In a video of the two leaders meeting backstage, posted on X by a Trump adviser, an exuberant Milei thanks the former president [Trump] “for all [his] work” and says: “I hope to see you again and the next time I hope you will be president.”

To be fair to the Financial Times, it also admits:

Milei has previously said in interviews that he mainly shares with Trump the goal of opposing socialism—a message he returned to at the end of his CPAC speech on Saturday.

The day before, the same newspaper reviewed a book where Tim Aberta, a Christian, bemoans the Trump idolatry that has seized the evangelical movement (“Why Are So Many Evangelical Christians in Thrall to Trump?” February 23, 2024). The story features an extraordinary photograph of evangelicals praying with and for Trump, while a preacher directs the trance; you have to see it! Derek Brower, the journalist, writes:

But Alberta shows that much bigger ideas [than abortion] are now also at work. Many evangelicals consider Trump to be ordained by God, and see the US as uniquely blessed; a Christian nationalism has become rampant in the movement. Hence their fervour for men such as David Barton, an author famous for pseudo-history books that argue America’s true origins are as a theocracy. …

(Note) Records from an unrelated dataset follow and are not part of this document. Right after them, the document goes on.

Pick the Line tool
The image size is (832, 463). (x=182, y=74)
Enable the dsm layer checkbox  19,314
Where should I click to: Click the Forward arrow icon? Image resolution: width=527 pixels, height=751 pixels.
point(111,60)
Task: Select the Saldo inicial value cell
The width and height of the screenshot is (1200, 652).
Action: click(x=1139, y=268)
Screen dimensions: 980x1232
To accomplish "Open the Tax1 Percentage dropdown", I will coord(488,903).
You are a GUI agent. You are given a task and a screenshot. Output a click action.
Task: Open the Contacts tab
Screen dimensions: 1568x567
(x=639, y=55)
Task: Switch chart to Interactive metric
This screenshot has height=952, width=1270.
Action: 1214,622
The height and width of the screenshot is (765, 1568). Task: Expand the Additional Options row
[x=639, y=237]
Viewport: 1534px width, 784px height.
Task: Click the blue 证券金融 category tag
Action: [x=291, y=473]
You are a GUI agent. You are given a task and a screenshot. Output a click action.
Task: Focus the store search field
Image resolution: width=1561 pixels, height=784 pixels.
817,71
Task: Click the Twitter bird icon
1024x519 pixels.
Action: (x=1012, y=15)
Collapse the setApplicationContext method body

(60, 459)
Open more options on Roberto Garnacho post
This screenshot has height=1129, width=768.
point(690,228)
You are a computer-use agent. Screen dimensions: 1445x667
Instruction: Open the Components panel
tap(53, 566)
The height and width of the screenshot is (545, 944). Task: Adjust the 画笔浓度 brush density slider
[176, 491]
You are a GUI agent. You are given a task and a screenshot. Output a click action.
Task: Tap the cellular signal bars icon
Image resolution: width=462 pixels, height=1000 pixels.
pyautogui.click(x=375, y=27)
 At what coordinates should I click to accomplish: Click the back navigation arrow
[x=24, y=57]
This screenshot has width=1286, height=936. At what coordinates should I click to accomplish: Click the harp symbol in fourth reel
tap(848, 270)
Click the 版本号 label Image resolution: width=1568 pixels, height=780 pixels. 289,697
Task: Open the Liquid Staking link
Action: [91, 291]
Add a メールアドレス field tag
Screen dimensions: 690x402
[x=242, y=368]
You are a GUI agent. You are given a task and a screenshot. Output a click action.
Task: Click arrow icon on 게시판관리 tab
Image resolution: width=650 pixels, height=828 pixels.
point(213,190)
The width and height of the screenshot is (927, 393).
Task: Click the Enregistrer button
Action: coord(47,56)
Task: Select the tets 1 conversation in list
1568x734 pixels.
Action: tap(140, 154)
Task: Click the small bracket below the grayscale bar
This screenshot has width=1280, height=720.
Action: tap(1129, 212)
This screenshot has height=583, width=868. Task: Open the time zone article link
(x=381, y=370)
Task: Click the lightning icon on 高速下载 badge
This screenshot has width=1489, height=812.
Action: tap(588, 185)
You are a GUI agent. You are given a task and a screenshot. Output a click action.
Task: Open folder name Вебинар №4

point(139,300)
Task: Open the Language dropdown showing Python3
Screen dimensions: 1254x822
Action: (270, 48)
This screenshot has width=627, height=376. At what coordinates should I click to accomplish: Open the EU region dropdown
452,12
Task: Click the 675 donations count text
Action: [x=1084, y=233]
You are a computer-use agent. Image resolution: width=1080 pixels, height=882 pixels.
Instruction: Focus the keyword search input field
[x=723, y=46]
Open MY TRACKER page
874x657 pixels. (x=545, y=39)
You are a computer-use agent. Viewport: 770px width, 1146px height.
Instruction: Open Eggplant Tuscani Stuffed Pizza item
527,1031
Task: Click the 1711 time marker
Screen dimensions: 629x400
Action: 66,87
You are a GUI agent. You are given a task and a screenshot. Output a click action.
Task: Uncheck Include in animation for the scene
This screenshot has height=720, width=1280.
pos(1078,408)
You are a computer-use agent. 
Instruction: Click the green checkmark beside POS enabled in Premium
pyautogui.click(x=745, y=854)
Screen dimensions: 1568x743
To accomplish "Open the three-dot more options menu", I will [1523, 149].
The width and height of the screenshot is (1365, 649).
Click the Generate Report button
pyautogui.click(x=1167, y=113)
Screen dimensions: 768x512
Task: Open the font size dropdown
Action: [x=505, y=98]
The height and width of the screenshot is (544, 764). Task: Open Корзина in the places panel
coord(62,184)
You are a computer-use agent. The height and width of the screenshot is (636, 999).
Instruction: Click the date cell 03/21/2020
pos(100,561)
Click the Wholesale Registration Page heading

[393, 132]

Lauren Boebert, the gun-toting Republican congresswoman from Colorado, said: “I’m tired of this ‘separation of church and state’ junk . . . The church is supposed to direct the government.”

Underlying all this, there seems to be a dangerous philosophical confusion between classical liberals and libertarians on one side and, on the other side, the current intersection of the Trumpian, evangelical, and old-conservative movements. This Trumpian connection, as we may call it, shows little interface with the values and philosophy of classical liberalism. The main and perhaps only interface is that both sides are opposed to collectivism of the left, but the Trumpian connection welcomes the collectivist right. In a recent EconLog post, I explained the “unbearable lightness of collectivism”: both shades of collectivism favor the supremacy of collective choices; they just want to force different collective choices on others. The danger is not socialism, but collectivism of the left or the right.

Can we imagine, say, Friedrich Hayek or James Buchanan wanting to be associated with the Trumpian connection? A paradigmatic case is trade, whether internal or external does not matter. Anybody who does not agree that trade should be a private matter cannot be part of the broad liberal-libertarian tradition.

From Anthony Downs’s 1957 book An Economic Theory of Democracy, we know that “parties formulate policies in order to win elections, rather than win elections in order to formulate policies.” This result follows from the assumption that politicians are no less self-interested than ordinary individuals: their first goal is to be elected in order to benefit from the perks and glory of power. We should therefore not be surprised that philosophical coherence is typically not a priority of politicians. But instead of providing a justification for general cynicism, this observation should give a reason to limit government power and reject confused rabble-rousing.

In my view, there are two related reasons why classical liberals and libertarians should dissent, and be seen as dissenters, from the Trumpian connection. First, as I emphasized, the (classical) liberal philosophy is individualist and stands at the polar opposite of the collectivism and authoritarianism of those, on the right or on the left, who want to impose their ideas and whims by force. Second, we, in the liberal galaxy, should try hard not to be seen as what we are not philosophically. The contrary would be a self-defeating strategy in the longer run. To say it more crudely, and at the risk of hurting some intelligent and well-meaning friends, if everybody thinks we are idiots, our task will be even more difficult.